The first Great American occurred on November 18, 1976, when the California Division of the American Cancer Society got nearly one million smokers to quit for the day. The Society took the program nationwide in 1977. The Smokeout has helped dramatically change Americans’ attitudes about smoking, helping bring about community programs and smoke-free laws that are now saving lives in many states. Many public places and work areas are now smoke-free, protecting non-smokers and encouraging smokers to quit.

Today, smokers have more tools than ever to help quit smoking. But as many former smokers know well, it often takes several committed quit attempts, using any of several tools before a method works for them.

Below is a timeline highlighting some of the many immediate and longer-term benefits of quitting:

  • 20 minutes: Your heart rate and blood pressure drop.
  • 12 hours: The carbon monoxide level in your blood drops to normal.
  • 2 weeks to 3 months: circulation improves and lung function increases.
  • 1 to 9 months: Coughing and shortness of breath decrease; cilia start to regain normal function in the lungs, increasing the ability to clean the lungs and reduce infection.
  • 1 year: The excess risk of coronary heart disease is reduced by half
  • 5 years: Risk of cancer of the mouth, throat, esophagus, and bladder are cut in half.

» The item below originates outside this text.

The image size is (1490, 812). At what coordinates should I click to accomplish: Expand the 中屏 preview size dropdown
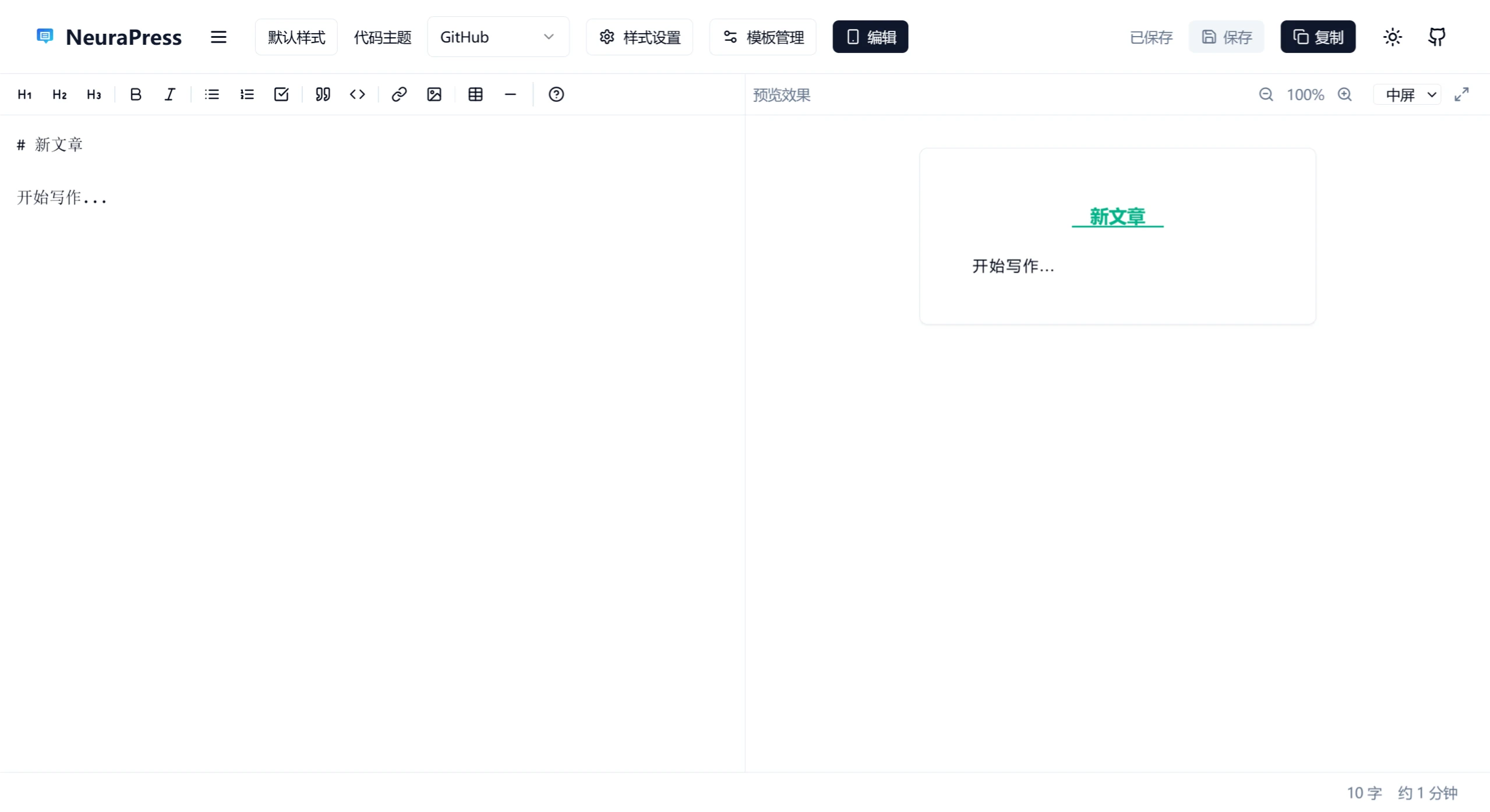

Stroke risk can fall to that of a non-smoker after 2-5 years.
  • 10 years: The risk of dying from lung cancer is about half that of a person who is still smoking. The risk of cancer of the larynx (voice box) and pancreas decreases.
  • 15 years: The risk of coronary heart disease is that of a non-smoker’s.

Thanks to increased awareness, research, and other efforts, smoking rates have dropped dramatically in the past several decades, from about 42% of adults in 1965 to 16.8% in 2014, the latest year for which numbers are available. That progress represents a saving of 8 million lives in the U.S. since the first Surgeon General’s report, based on the number of people who either quit smoking or who never started. Still, about 42 million adults currently smoke cigarettes, and tobacco remains the leading preventable killer in our society, responsible for nearly one in five deaths and at least 30% of all cancer deaths.

“The rapid drop in smoking rates over the past several decades was an enormous challenge, and represents a true public health victory,” said Mr. Douglas. “But reducing smoking among those who continue to smoke may be even a bigger challenge.” Studies show smoking is higher among those with less education and those living below the poverty level. Also, an estimated 40% of all cigarettes are smoked by adults with mental illness.

“In light of the changing demographic of tobacco users in the U.S., the American Cancer Society has set as its top priority reducing tobacco-related health disparities in high-burden communities with particular focus on those with lower socioeconomic status, individuals with mental health and substance abuse disorders, lesbian, gay, bisexual, and transgender (LGBT) communities, and racial and ethnic minorities.”